Debugging message delivery problems where responses are missing or delayed
Analyzing system failures or crashes that require log correlation across components
Tracing issues in OpenClaw agents using session JSONL and gateway logs
Conducting root cause analysis where assumptions must be replaced by evidence

Best practices

Always quote exact log lines, timestamps, file paths, and line numbers as evidence
Check decision points (tool choice, input type) before deep technical analysis
Correlate events by trace IDs and parentId chains to avoid false causation
Sanitize personal data before sharing evidence externally
Include reproducibility steps and a clear impact assessment with recommendations

Example use cases

Investigate why a user message received no assistant response by extracting the session chain and gateway errors
Determine whether a latency spike resulted from a cache transition by correlating timestamps across logs
Identify a decision error when a web fetch tool was used on a PDF URL and recommend a parser workflow
Analyze missing telemetry by finding gaps in session JSONL and listing related process states
Produce a bug report with quoted evidence, 5 Whys analysis, root cause, and suggested fixes

FAQ

What if evidence is incomplete or missing?

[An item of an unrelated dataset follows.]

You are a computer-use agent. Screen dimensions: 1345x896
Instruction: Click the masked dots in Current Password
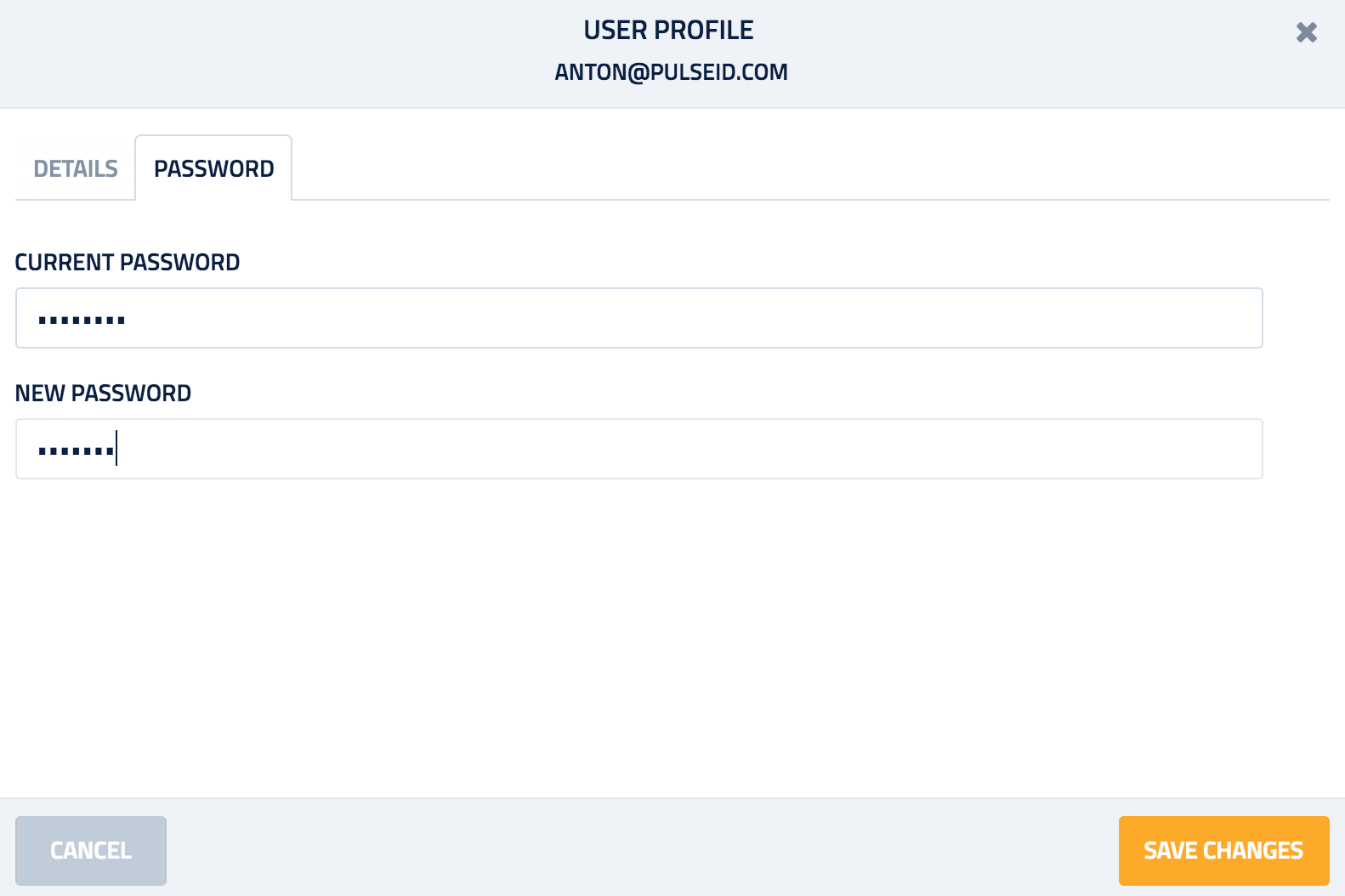(82, 320)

Expand the time range, check adjacent logs (gateway, error, system), and look for related process or file activity; document gaps and note what additional captures are needed.

When should I stop at a decision error instead of continuing technical 5 Whys?

If a decision point shows a wrong tool or approach that explains the failure, treat that as the root cause and focus recommendations on process and validation fixes rather than deeper technical causes.